There's an incredible wordsoup of jargon and new tools to learn, no
established best practices (we're in the wild west phase of web UI
development, with a thousand competing and occasionally interacting
technologies), and no unified way to build a user interface in
HTML+JavaScript.

I mean, I can understand someone looking at how bloody simple it is to put a
window with a widget on the screen with Tcl/Tk (or almost any other reasonable
UI toolkit, for that matter), vs. the huge pile of crud one has to install and
poke at to do the same for a browser in a modern way (i.e. without reloading
the page every time something changes state, for example), and throwing their
hands in the air and saying, "Fuck this! I'm going back to...whatever I was
using before." Things have gotten so baroque in the web development space, it
can seem impossible to look at a new project and have any clue what's going on
(because you have to know all of the frameworks and libraries and transpilers
it uses, the tooling it uses like Webpack, SASS/LESS, etc., plus the basics of
HTML5, CSS, and JavaScript).

And, obviously, I can't tell anyone not to give up on the web and build
traditional desktop applications. But, if you want your software to be _used_
by real people, it's almost always going to need to be on the web. And, that
will become more true over time, rather than less true.

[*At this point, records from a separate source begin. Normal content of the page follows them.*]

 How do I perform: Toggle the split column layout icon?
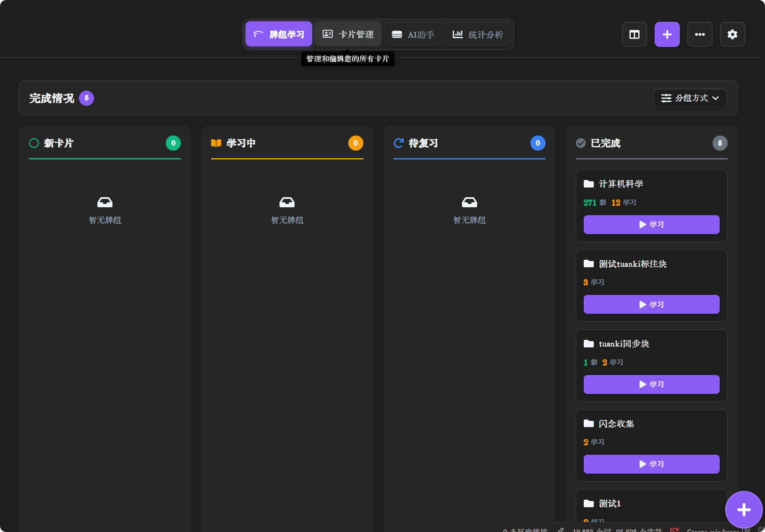[x=634, y=34]
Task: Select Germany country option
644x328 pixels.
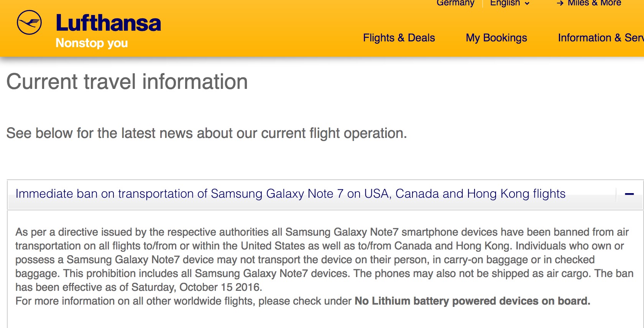Action: tap(455, 3)
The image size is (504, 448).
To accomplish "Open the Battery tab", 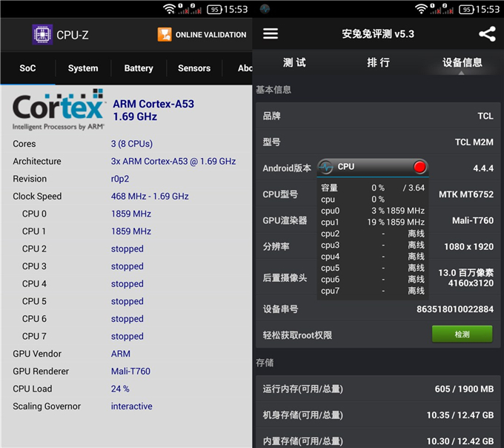I will point(139,68).
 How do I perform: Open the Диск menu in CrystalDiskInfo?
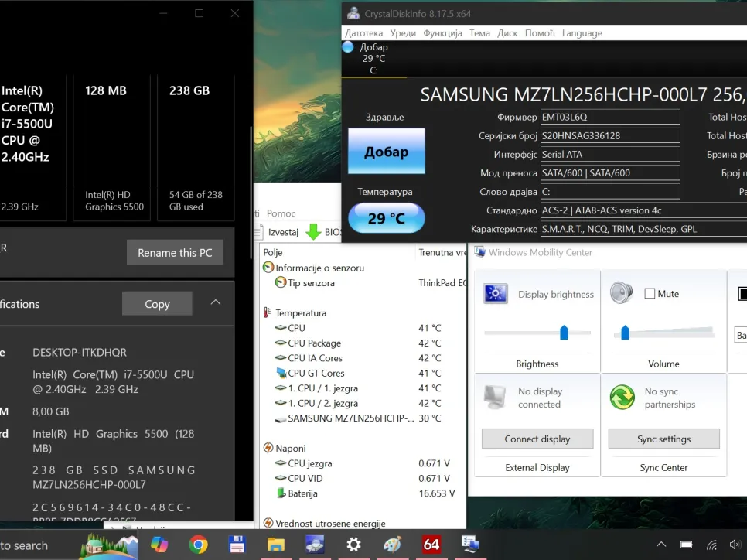coord(507,33)
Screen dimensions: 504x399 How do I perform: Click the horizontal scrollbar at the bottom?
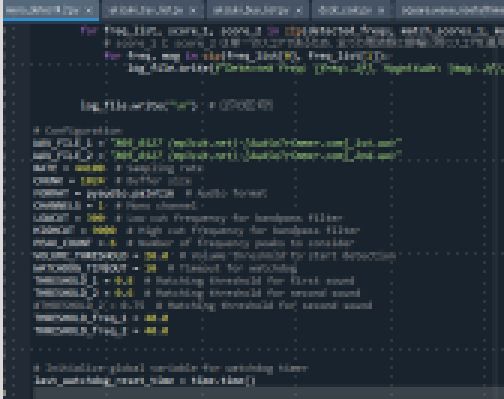tap(268, 393)
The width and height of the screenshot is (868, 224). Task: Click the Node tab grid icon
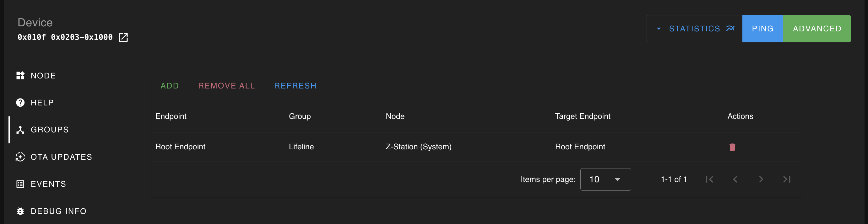[20, 75]
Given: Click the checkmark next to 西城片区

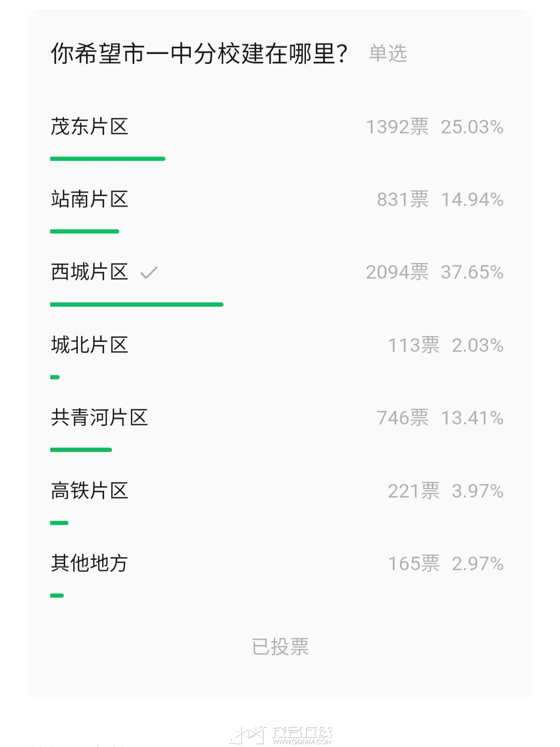Looking at the screenshot, I should coord(149,272).
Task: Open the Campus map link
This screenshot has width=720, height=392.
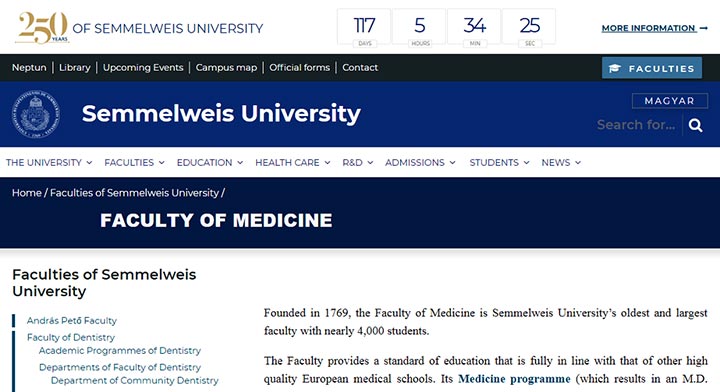Action: click(x=226, y=67)
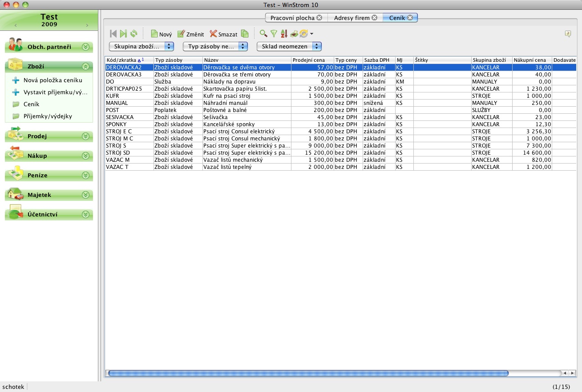
Task: Click the help note icon at top right
Action: 568,34
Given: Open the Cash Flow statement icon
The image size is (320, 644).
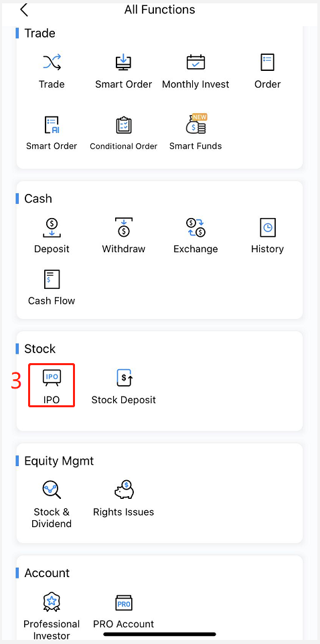Looking at the screenshot, I should tap(52, 280).
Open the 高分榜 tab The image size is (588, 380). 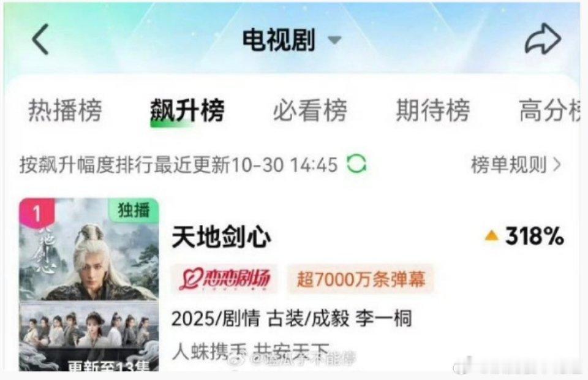pos(549,110)
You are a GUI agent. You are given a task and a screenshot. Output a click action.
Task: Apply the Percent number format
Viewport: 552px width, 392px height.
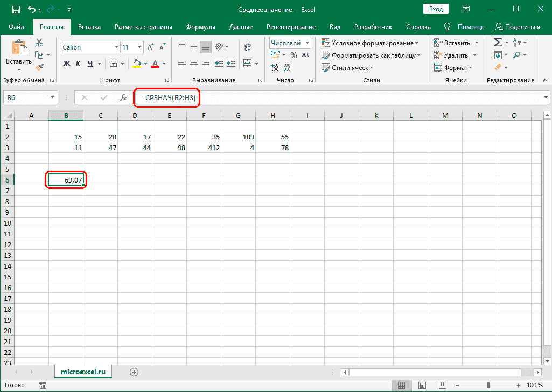click(x=294, y=54)
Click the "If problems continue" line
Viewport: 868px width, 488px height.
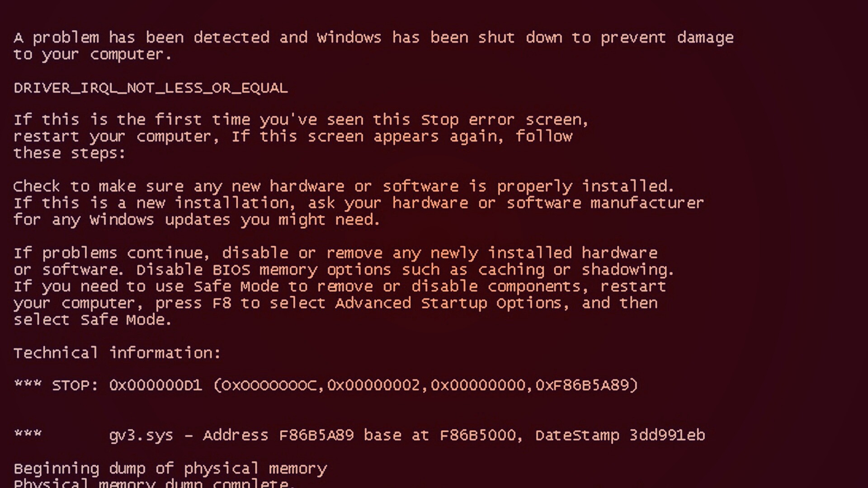(335, 253)
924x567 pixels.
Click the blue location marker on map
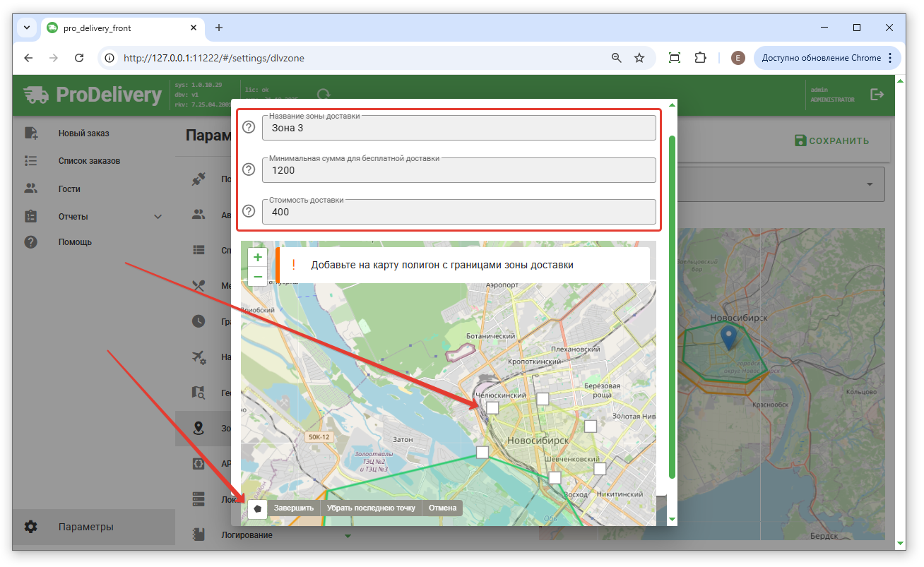point(728,337)
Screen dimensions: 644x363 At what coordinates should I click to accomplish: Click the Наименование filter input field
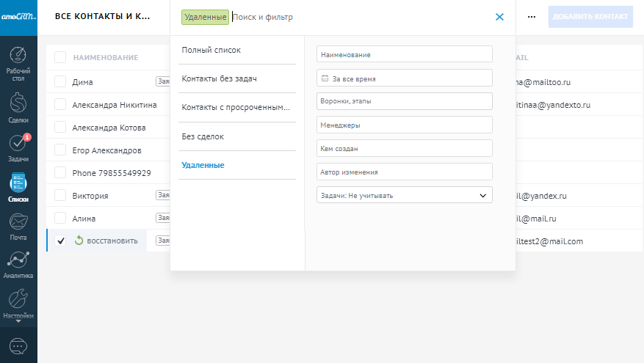point(404,54)
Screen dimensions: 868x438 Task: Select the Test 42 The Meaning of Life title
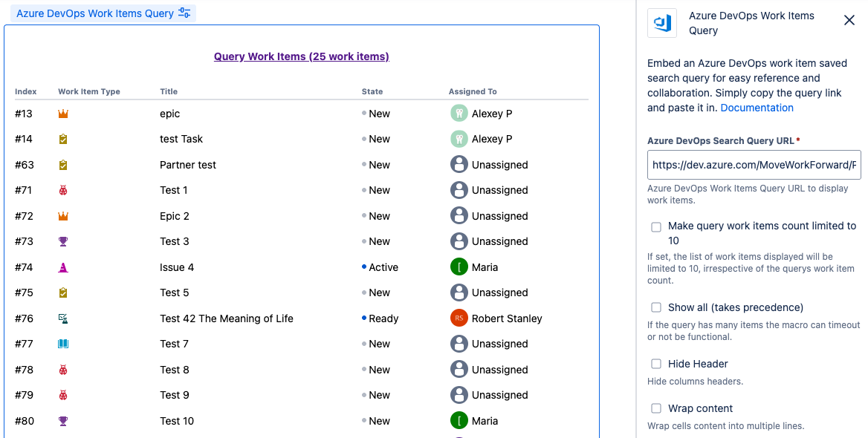tap(227, 318)
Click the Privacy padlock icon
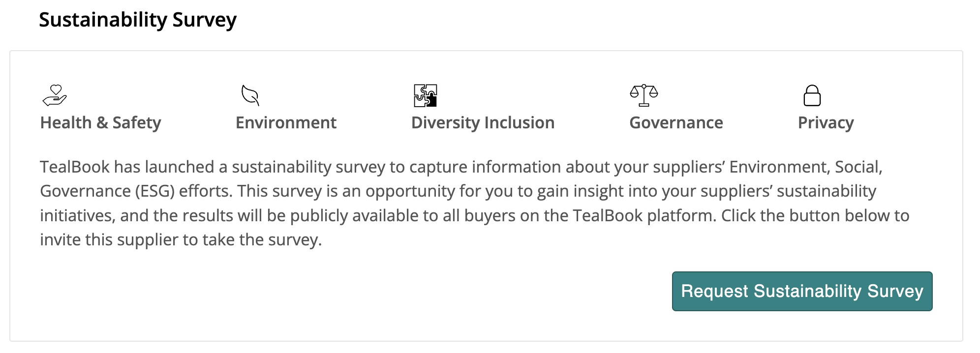Viewport: 980px width, 353px height. [x=812, y=95]
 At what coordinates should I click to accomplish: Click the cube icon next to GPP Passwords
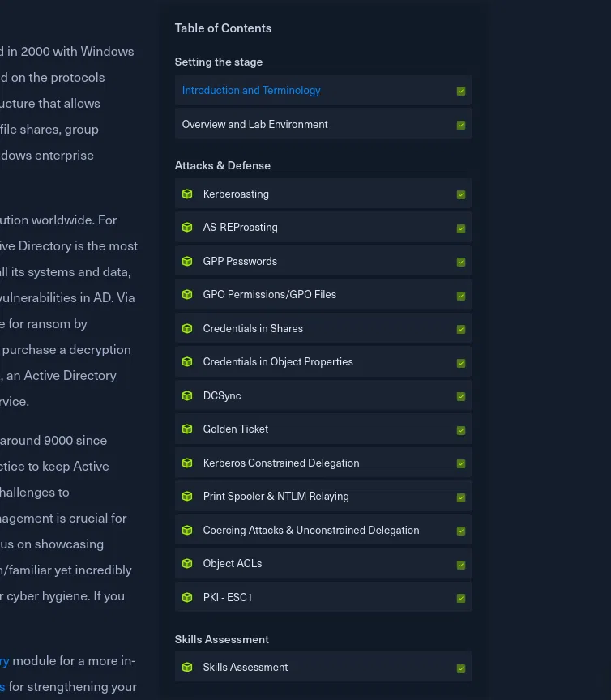coord(187,262)
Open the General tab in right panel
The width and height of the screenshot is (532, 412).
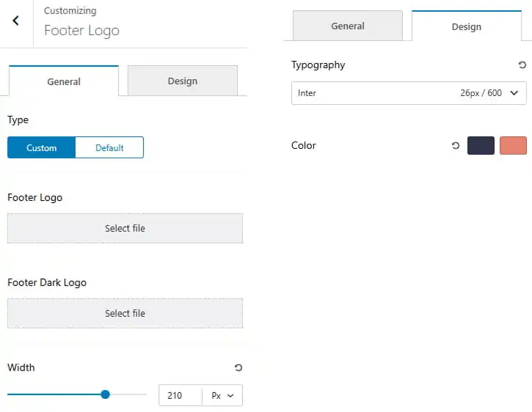click(348, 26)
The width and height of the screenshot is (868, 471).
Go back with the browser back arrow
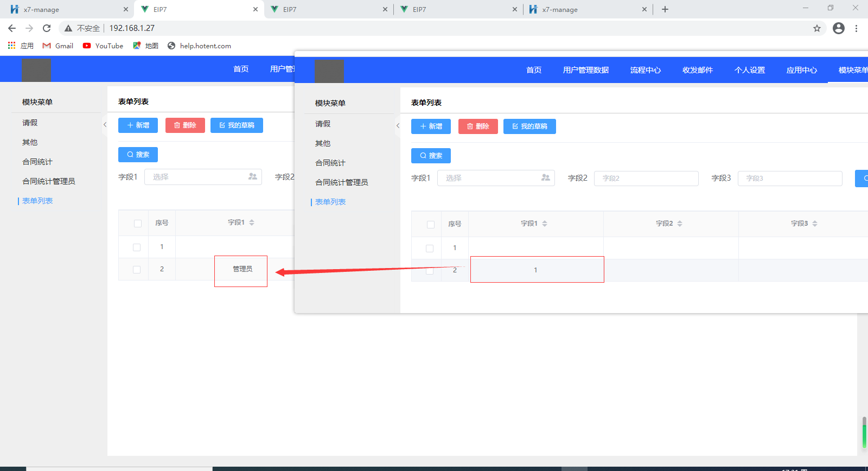[12, 28]
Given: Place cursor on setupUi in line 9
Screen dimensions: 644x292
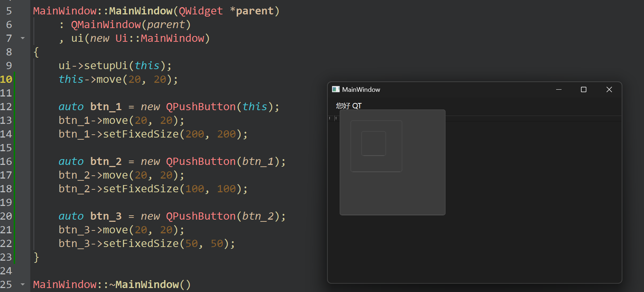Looking at the screenshot, I should pos(106,66).
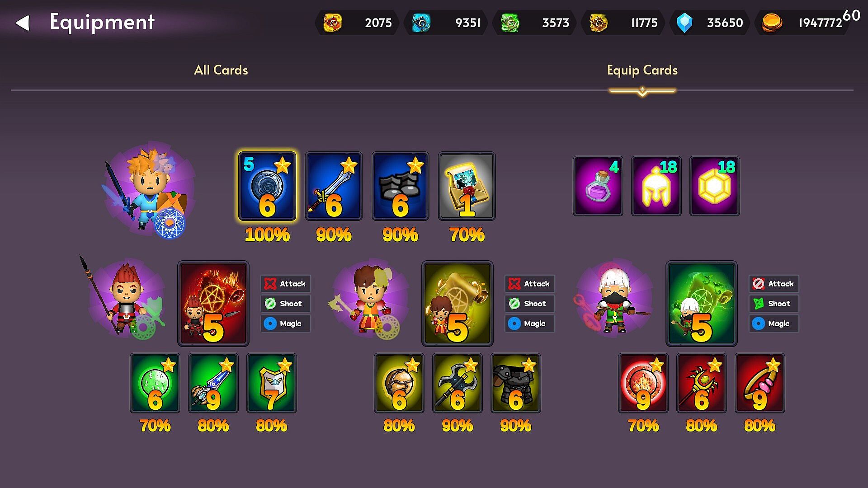Select the purple potion item with 4
This screenshot has width=868, height=488.
tap(598, 186)
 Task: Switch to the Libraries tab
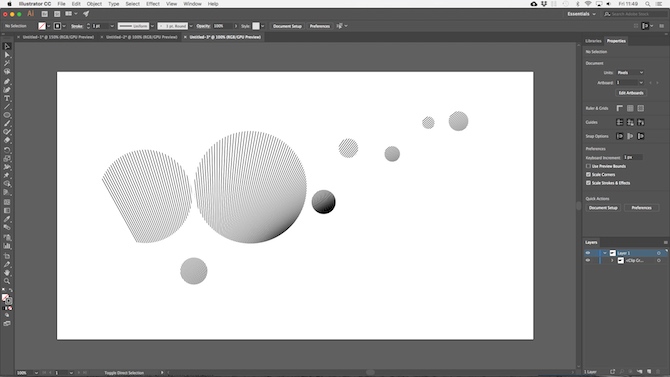[593, 41]
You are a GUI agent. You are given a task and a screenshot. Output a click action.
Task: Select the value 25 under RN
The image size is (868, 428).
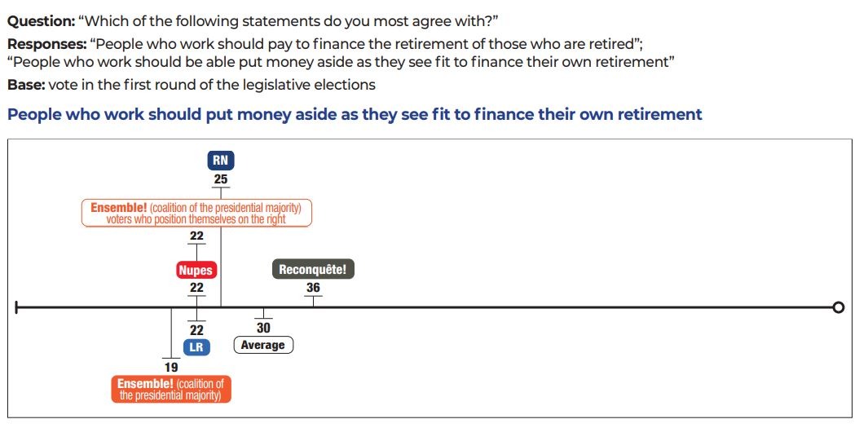click(x=220, y=179)
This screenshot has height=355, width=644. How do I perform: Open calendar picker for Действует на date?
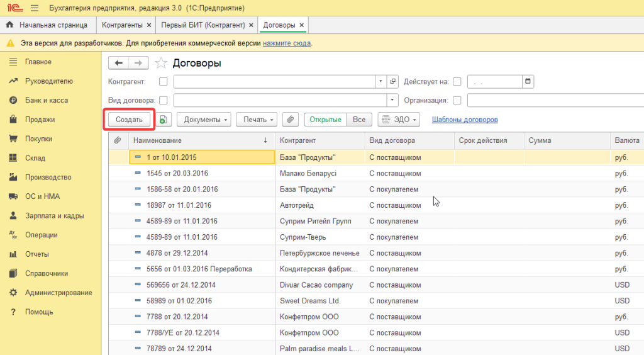coord(528,81)
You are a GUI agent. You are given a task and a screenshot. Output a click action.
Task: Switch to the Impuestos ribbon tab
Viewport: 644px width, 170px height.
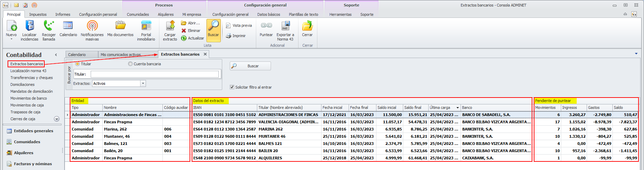pos(38,14)
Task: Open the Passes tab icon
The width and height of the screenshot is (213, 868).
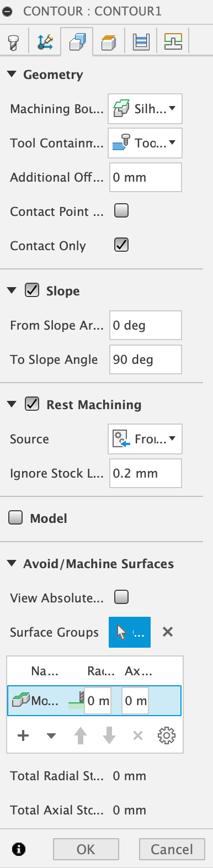Action: click(x=141, y=42)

I find desktop apps charming, but even my stubbornness has run its course. I
haven't started seriously using a new desktop application in maybe five years
(Mixxx DJ software is the most recent thing I can think of). Even for things
that a desktop app ought to do better...like email, there are now better web
applications for the task, and I find myself using the web more than the
desktop programs for almost everything.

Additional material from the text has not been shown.